::: Data provided :::

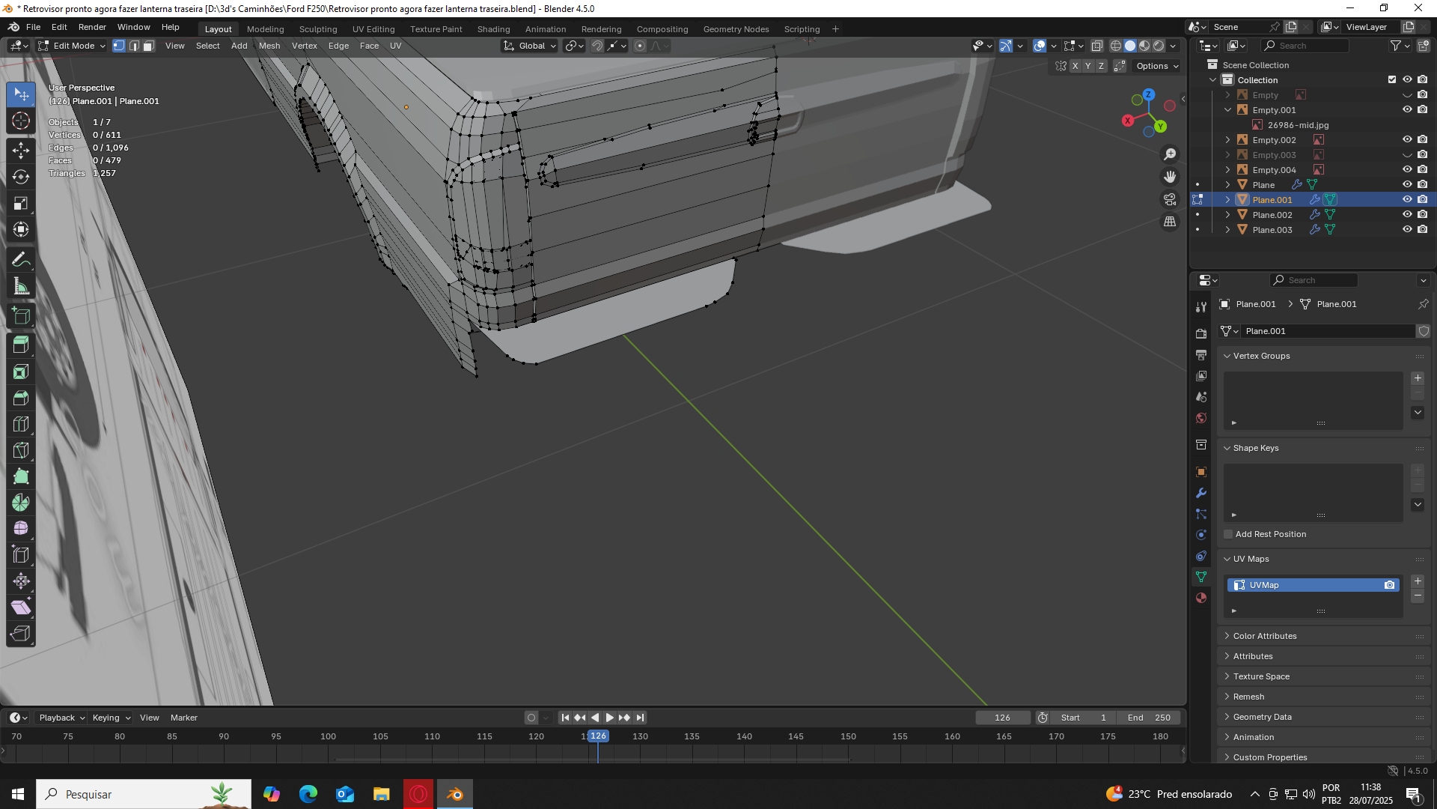Activate the Loop Cut tool
Image resolution: width=1437 pixels, height=809 pixels.
pyautogui.click(x=21, y=424)
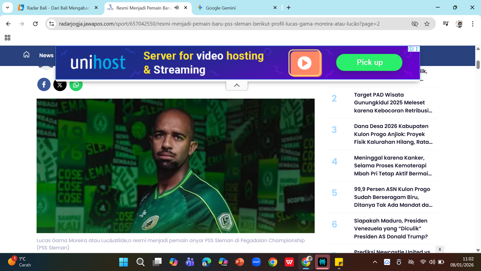The image size is (481, 271).
Task: Share article on Facebook
Action: click(x=44, y=85)
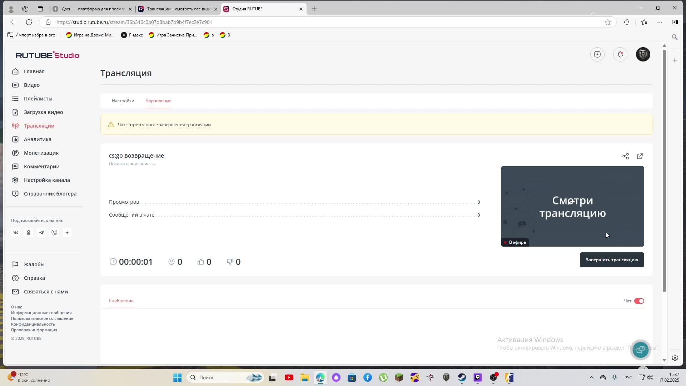
Task: Open the notifications bell
Action: [x=620, y=54]
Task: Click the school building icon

:::

• Assignment: Every line in the data above that includes the word "Task" should be copied.

• Output below:
Task: Share article on Facebook
Task: Open the notifications bell
Task: Click the school building icon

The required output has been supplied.